If not the Roadster, they might be educated about our failures if they discover the time capsule project, The Last Pictures (2012), made by artist Trevor Paglen. Inspired by the fate of the Rapa Nui people of Easter Island, Paglen meditated on the thought: “How is it that we knew exactly how we were going to kill ourselves and went ahead with it anyway?” This melancholic sentiment led him to create a type of memorial dedicated to the Anthropocene which was then attached to the communications satellite EchoStar XVI, and sent into stationary orbit in 2012. Engraved on the surface of the capsule’s circular shell are the words “Leave me for the depths of time”. Inside is a gold disk, said to last billions of years, containing one hundred photographs depicting a number of subjects, including the construction of the Hoover Dam, a battery-hen farm in South Auckland and a night-vision image taken by a Predator Drone of migrants crossing the US-Mexico Border.
Paglen’s disk is the antithesis of Carl Sagan et al.’s Golden Records and Carnegie Mellon’s MoonArk. The latter projects assume a positive perspective of humankind, its beauty, creativity and altruism. Whereas The Last Pictures is a pictorial eulogy for a species whose intelligence was ultimately rendered frail due to their exploitation of each other, of fellow animals and their terrestrial environment.
Paglen’s most recent attention has shifted from laments bound in time capsules to the more sanguine pursuit of star building. His star, named the Orbital Reflector, will be a 30-metre diamond-shaped reflective form – much larger than Peter Beck’s one-metre diameter Humanity Star.Orbital Reflector is planned to launch this winter as we, in New Zealand, will be observing the constellation of Matariki.
Paglen’s website describes Orbital Reflector as a sculpture constructed from mylar, a lightweight material, housed in a small box-like infrastructure known as a CubeSat that will be launched into space aboard a SpaceX rocket. “Once in low Earth orbit at a distance of about 350 miles (575 kilometres) from Earth, the CubeSat opens and releases the sculpture, which self-inflates like a balloon. Sunlight reflects onto the sculpture, making it visible from Earth with the naked eye – like a slowly moving artificial star as bright as a star in the Big Dipper.” It will, hopes Paglen, encourage “all of us to look up at the night sky with a renewed sense of wonder, to consider our place in the universe, and to reimagine how we live together on this planet.”
In person, Paglen reveals a more pessimistic view of the project. “I wanted the driest title for this work as possible” he said in a presentation at the Nevada Museum of Art. “I am so ambivalent towards spaceflight, almost to the degree that I think ‘let’s not do it’...[the reason for] space flight, as it exists, can only be nuclear war”. By this he is referring to the fact that the history of space flight has largely been driven by military motivations, from Russia’s Sputnik 1 launched by a rocket made to carry a nuclear warhead, to the many covert spy satellites and drone space shuttles that circle above us today.

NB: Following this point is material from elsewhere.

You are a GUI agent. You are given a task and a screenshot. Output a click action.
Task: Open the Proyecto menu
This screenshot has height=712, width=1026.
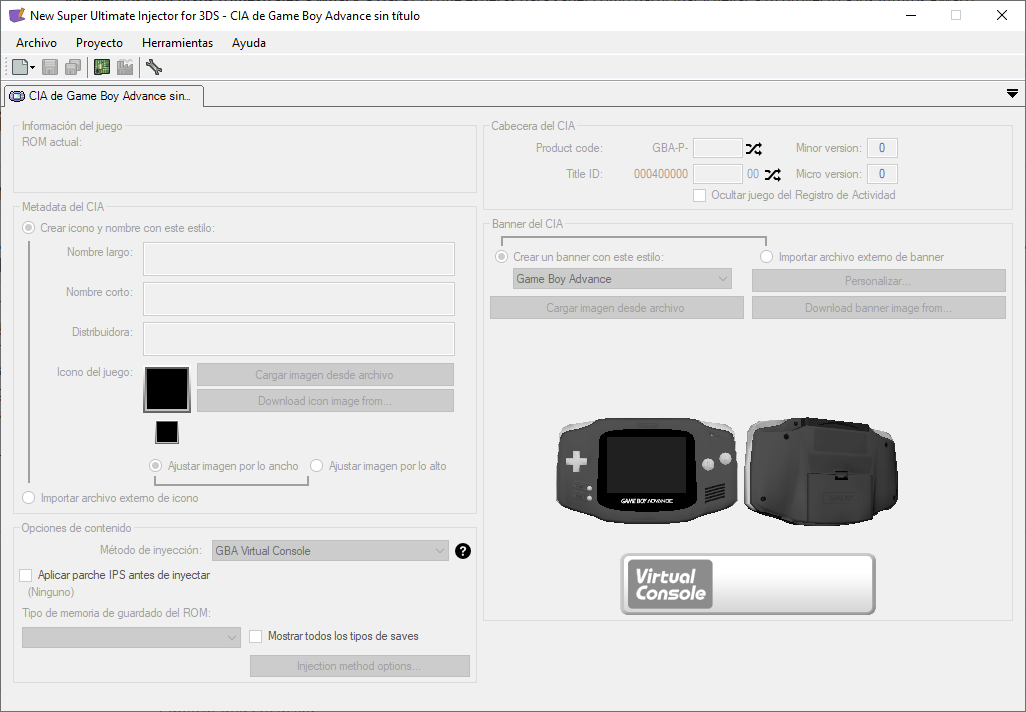click(99, 43)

Considering the Orbital Reflector from this perspective, Paglen hopes that his bright star might encourage us to consider not just lofty ideals but make as pay attention to the interests that govern the satellite traffic above us. To question, that is, the promotion of space travel as a noble enterprise, to draw attention to the self-destructive tendency that lingers behind our romantic imagination of space.
Trevor Paglen’s Orbital Reflector launch is planned to coincide with a major mid-career retrospective Sites Unseen, 21 June 2018 to 6 January 2019, at the Smithsonian American Art Museum in Washington DC.